LM: Can you explain the appeal of history/historical material?  For a writer AND for a reader. (Do you think it’s different, in each case?)

NOM: I suppose it depends on which historical period one is writing about. I think that the fascination of recent Irish history is that it tells us a lot about the forces that formed us as a people; it might show us how far we’ve progressed beyond, or drifted from, the original ideals of our grandparents’ generation. We might recognise ourselves in these earlier stories, or else be fascinated by the difference or strangeness of it all. It very much lies in the eye of the beholder, I think. But the great appeal lies in the nature of the narrative itself – story is powerful, whether it’s a 2,000 year old story of warring Roman generals or a 100 year old story of rival brothers. As writers, we’re obsessed with telling stories, and as readers, we want to consume as many as possible. And as Arnold Toynbee may or may not have said, ‘history is just one damn thing after another’ which means there’s no shortage of incident to use in story-telling.


LM: What about that old accusation that Irish writers are too preoccupied with the past – do you think it’s fair? Relevant? Did it influence you at all?    

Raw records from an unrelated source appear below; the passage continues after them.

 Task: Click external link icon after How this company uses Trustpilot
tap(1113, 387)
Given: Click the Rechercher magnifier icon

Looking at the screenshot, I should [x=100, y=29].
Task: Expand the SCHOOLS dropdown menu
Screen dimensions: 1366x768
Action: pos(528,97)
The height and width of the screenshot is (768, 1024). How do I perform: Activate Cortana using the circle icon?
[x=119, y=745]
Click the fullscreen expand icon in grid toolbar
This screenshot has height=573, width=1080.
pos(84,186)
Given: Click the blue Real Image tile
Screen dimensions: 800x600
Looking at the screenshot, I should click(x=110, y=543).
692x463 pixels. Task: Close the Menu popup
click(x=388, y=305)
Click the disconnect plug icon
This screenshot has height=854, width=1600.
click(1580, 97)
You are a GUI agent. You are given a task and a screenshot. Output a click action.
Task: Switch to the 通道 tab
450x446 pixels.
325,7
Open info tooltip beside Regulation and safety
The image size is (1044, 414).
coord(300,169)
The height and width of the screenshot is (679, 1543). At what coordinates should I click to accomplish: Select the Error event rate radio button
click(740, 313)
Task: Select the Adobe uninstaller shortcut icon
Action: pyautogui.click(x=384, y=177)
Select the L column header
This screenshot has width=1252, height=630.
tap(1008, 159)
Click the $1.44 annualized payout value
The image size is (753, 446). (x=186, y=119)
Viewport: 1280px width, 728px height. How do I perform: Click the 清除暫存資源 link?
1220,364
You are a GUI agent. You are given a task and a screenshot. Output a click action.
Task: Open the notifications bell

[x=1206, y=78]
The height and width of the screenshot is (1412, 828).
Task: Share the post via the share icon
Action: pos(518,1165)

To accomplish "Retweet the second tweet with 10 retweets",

I don’t think it is a fair statement. Indeed it does strike me that there’s not that much actual fiction written about the first quarter of the 20th century in Ireland at all ; it’s almost as if the previous generation had to skirt over it because there were still so many unspoken traumas they didn’t want to disturb. So writers of that generation might have written about their own childhoods in the 30s and 40s onwards, but didn’t investigate what their own parents might have been experiencing. So it’s only now, with a space of 100 years between us and many of these events, that we have the space and objectivity to reassess things through the fictive lens.